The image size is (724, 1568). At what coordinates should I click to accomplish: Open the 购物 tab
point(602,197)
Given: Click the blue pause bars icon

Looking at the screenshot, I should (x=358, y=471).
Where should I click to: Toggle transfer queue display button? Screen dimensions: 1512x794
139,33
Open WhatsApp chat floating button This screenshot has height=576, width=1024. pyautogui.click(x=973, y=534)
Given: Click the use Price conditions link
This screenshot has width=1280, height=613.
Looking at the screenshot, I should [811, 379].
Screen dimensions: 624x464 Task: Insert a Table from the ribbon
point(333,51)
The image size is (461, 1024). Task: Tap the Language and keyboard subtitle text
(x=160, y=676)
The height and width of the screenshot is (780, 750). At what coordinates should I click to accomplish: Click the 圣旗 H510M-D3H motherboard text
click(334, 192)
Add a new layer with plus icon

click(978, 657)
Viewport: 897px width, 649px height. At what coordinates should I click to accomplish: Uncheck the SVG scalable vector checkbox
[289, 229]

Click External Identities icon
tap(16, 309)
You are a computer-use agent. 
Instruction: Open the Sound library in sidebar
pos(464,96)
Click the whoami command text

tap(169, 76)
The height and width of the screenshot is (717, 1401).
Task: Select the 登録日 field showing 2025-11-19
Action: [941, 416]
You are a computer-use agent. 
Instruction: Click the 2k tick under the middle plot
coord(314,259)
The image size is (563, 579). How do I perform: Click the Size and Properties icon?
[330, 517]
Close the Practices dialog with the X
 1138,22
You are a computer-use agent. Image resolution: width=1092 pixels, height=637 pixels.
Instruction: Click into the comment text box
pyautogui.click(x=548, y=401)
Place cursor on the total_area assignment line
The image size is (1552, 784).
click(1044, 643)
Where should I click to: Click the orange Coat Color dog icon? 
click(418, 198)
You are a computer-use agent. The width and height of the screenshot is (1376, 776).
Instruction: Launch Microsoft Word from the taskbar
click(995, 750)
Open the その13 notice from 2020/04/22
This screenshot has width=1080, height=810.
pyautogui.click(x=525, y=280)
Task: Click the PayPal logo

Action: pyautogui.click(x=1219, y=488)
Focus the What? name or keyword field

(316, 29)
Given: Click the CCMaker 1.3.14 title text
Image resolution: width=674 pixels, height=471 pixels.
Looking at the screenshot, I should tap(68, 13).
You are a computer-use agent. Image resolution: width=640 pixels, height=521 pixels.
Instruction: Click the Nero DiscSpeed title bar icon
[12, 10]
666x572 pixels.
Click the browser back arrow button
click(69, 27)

------------------------------

● PROBLEM STATEMENT: Line by line, retype the records with no changes.

● RESPONSE TO THE EXERCISE:
The image size is (724, 1568). At what coordinates should I click to accomplish: Open the 购物 tab
point(602,197)
Given: Click the blue pause bars icon

Looking at the screenshot, I should (x=358, y=471).
Where should I click to: Toggle transfer queue display button? Screen dimensions: 1512x794
139,33
Open WhatsApp chat floating button This screenshot has height=576, width=1024. pyautogui.click(x=973, y=534)
Given: Click the use Price conditions link
This screenshot has width=1280, height=613.
Looking at the screenshot, I should [811, 379].
Screen dimensions: 624x464 Task: Insert a Table from the ribbon
point(333,51)
The image size is (461, 1024). Task: Tap the Language and keyboard subtitle text
(x=160, y=676)
The height and width of the screenshot is (780, 750). At what coordinates should I click to accomplish: Click the 圣旗 H510M-D3H motherboard text
click(334, 192)
Add a new layer with plus icon

click(978, 657)
Viewport: 897px width, 649px height. At what coordinates should I click to accomplish: Uncheck the SVG scalable vector checkbox
[289, 229]

Click External Identities icon
tap(16, 309)
You are a computer-use agent. 
Instruction: Open the Sound library in sidebar
pos(464,96)
Click the whoami command text

tap(169, 76)
The height and width of the screenshot is (717, 1401).
Task: Select the 登録日 field showing 2025-11-19
Action: [941, 416]
You are a computer-use agent. 
Instruction: Click the 2k tick under the middle plot
coord(314,259)
The image size is (563, 579). How do I perform: Click the Size and Properties icon?
[330, 517]
Close the Practices dialog with the X
 1138,22
You are a computer-use agent. Image resolution: width=1092 pixels, height=637 pixels.
Instruction: Click into the comment text box
pyautogui.click(x=548, y=401)
Place cursor on the total_area assignment line
The image size is (1552, 784).
click(1044, 643)
Where should I click to: Click the orange Coat Color dog icon? 
click(418, 198)
You are a computer-use agent. The width and height of the screenshot is (1376, 776).
Instruction: Launch Microsoft Word from the taskbar
click(995, 750)
Open the その13 notice from 2020/04/22
This screenshot has width=1080, height=810.
pyautogui.click(x=525, y=280)
Task: Click the PayPal logo

Action: pyautogui.click(x=1219, y=488)
Focus the What? name or keyword field

(316, 29)
Given: Click the CCMaker 1.3.14 title text
Image resolution: width=674 pixels, height=471 pixels.
Looking at the screenshot, I should tap(68, 13).
You are a computer-use agent. Image resolution: width=640 pixels, height=521 pixels.
Instruction: Click the Nero DiscSpeed title bar icon
[12, 10]
666x572 pixels.
Click the browser back arrow button
click(69, 27)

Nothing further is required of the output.